Given women’s splendid record of seldom shooting at, for example, me, they’ve earned a provisional chance to serve the public good in this way. Even if some women prove imprudent with firearms— that is, act like men— feminizing gun ownership could ultimately reduce its appeal to men, making gun-toting as unmasculine as carrying a purse. There are occupations whose status (and pay) declined once they were taken up by women: secretaries, telephone operators, teachers. We already endure the mischief of such sexism; why not harness it for good? And while some argue that keeping a gun for protection actually makes you statistically less safe, is that true if you factor in gender? I’m skeptical. But let’s find out empirically. Surely ethics compels a respect for truth, for mustering actual facts.
There is the risk that some women’s guns will fall into the wrong hands: a pistol might be wrested away by a husband or boyfriend. Fortunately, “smart gun” technology is being developed that can recognize a gun’s authorized user by fingerprint or grip, or that takes other approaches altogether. A thief would be unable to fire such a gun. If fingerprints, why not a testosterone-detecting trigger-lock, a pistol no man can fire? That’s American ingenuity— oddly applied, perhaps, but no less ingenious for that.

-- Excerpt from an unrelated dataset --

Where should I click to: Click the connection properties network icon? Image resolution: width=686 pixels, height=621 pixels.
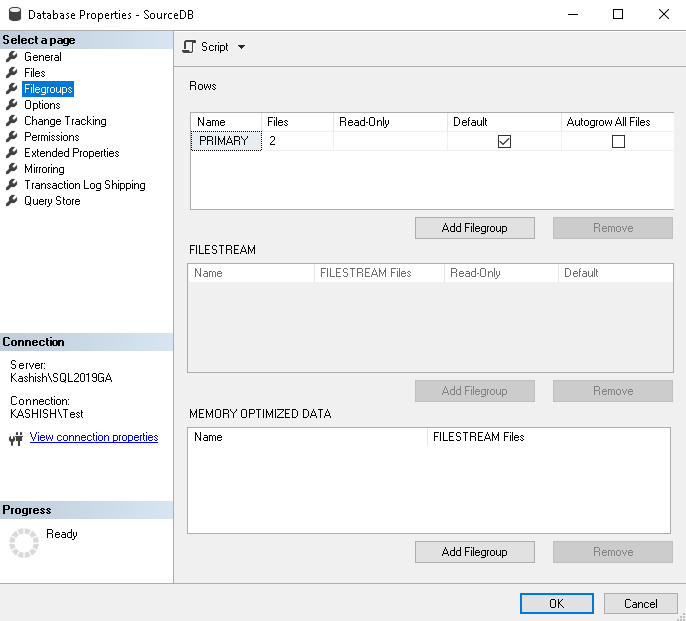[15, 438]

If nothing else, my plan would compel both factions, pro- and anti-gun, to reconsider their positions. If its adoption strews the streets with bullet-riddled bodies, then the pro-gun forces will have to abandon the idea that increased gun ownership decreases crime. If my plan actually does reduce gun violence, then gun-control partisans (including me) will have to reexamine their own assumptions. Regardless of the outcome, my plan will bring light and learning— actual evidence— to a debate largely characterized by squabbling and bluster. The only one who should fear it is some squirrel in Yosemite with criminal intent. But thanks to the credit card reform act, that varmint is already a walking ghost.